▸ **Assignment**
The material below holds pictures; leave them out and reproduce exactly the lines from the one with "Task: Collapse the" through the one with "1536x864 pixels.", inclusive.

▸ **Study material**
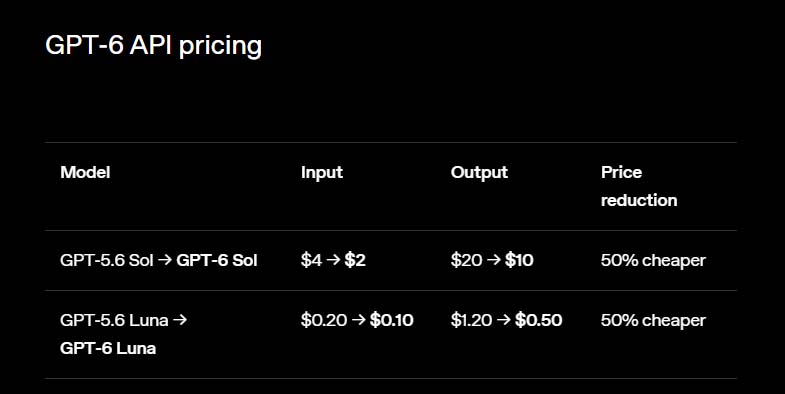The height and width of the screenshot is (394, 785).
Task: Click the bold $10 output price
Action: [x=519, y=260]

---

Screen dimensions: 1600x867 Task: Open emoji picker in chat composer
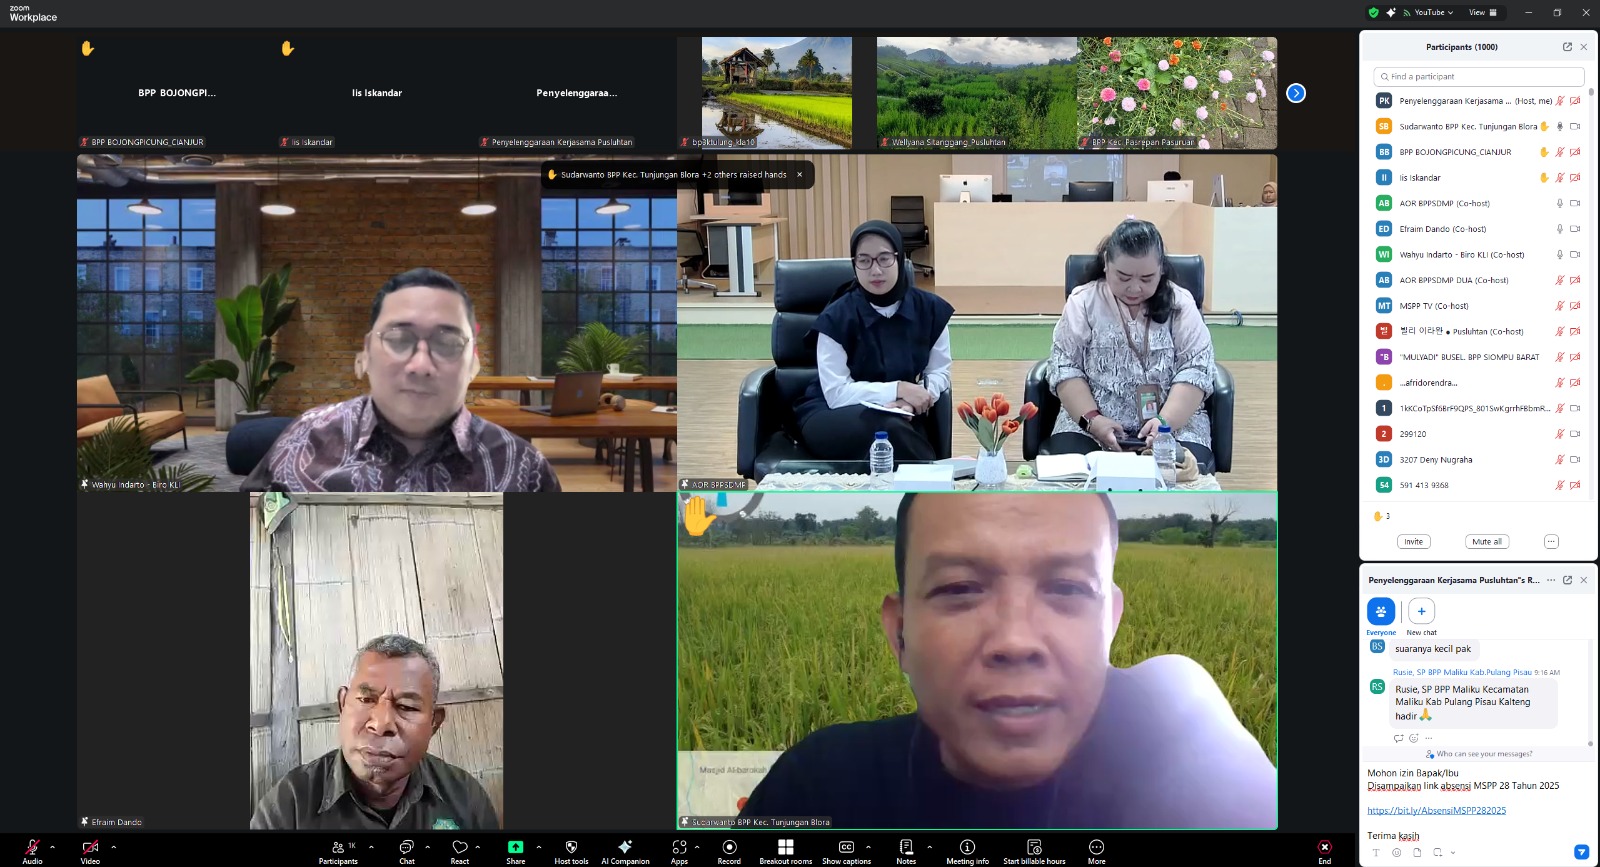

---

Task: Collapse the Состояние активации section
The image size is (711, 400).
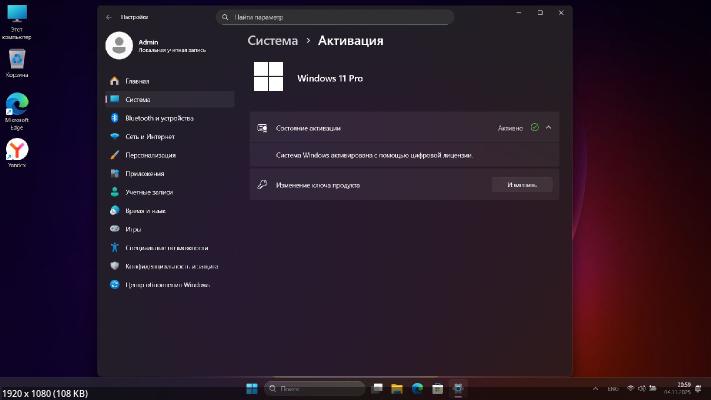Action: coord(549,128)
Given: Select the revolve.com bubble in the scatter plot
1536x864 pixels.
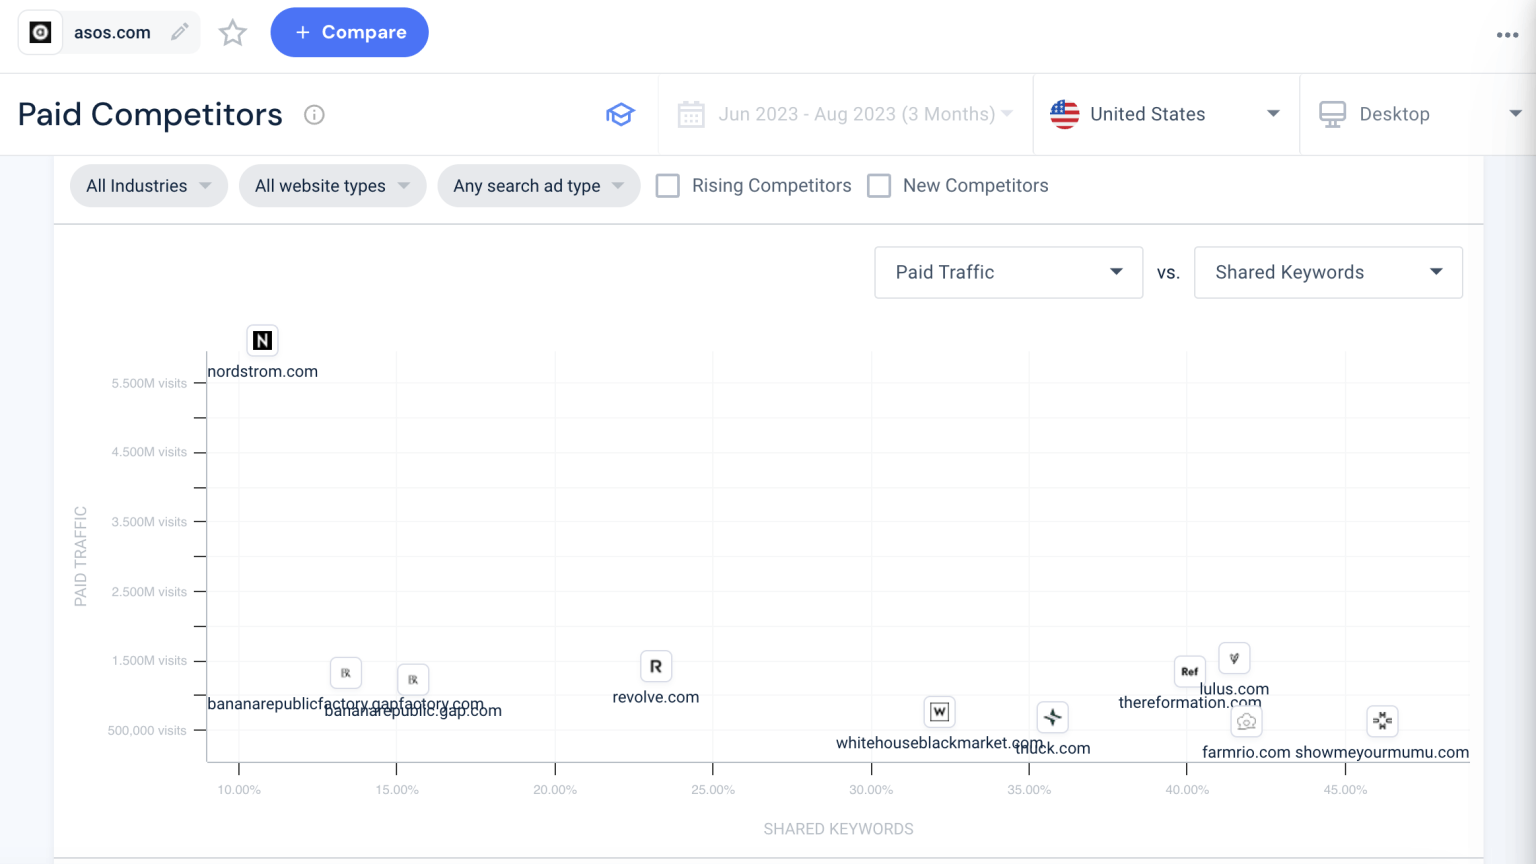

▸ **Answer to this exercise**
Task: Collapse the Состояние активации section
The image size is (711, 400).
Action: coord(549,128)
Given: Select the revolve.com bubble in the scatter plot
1536x864 pixels.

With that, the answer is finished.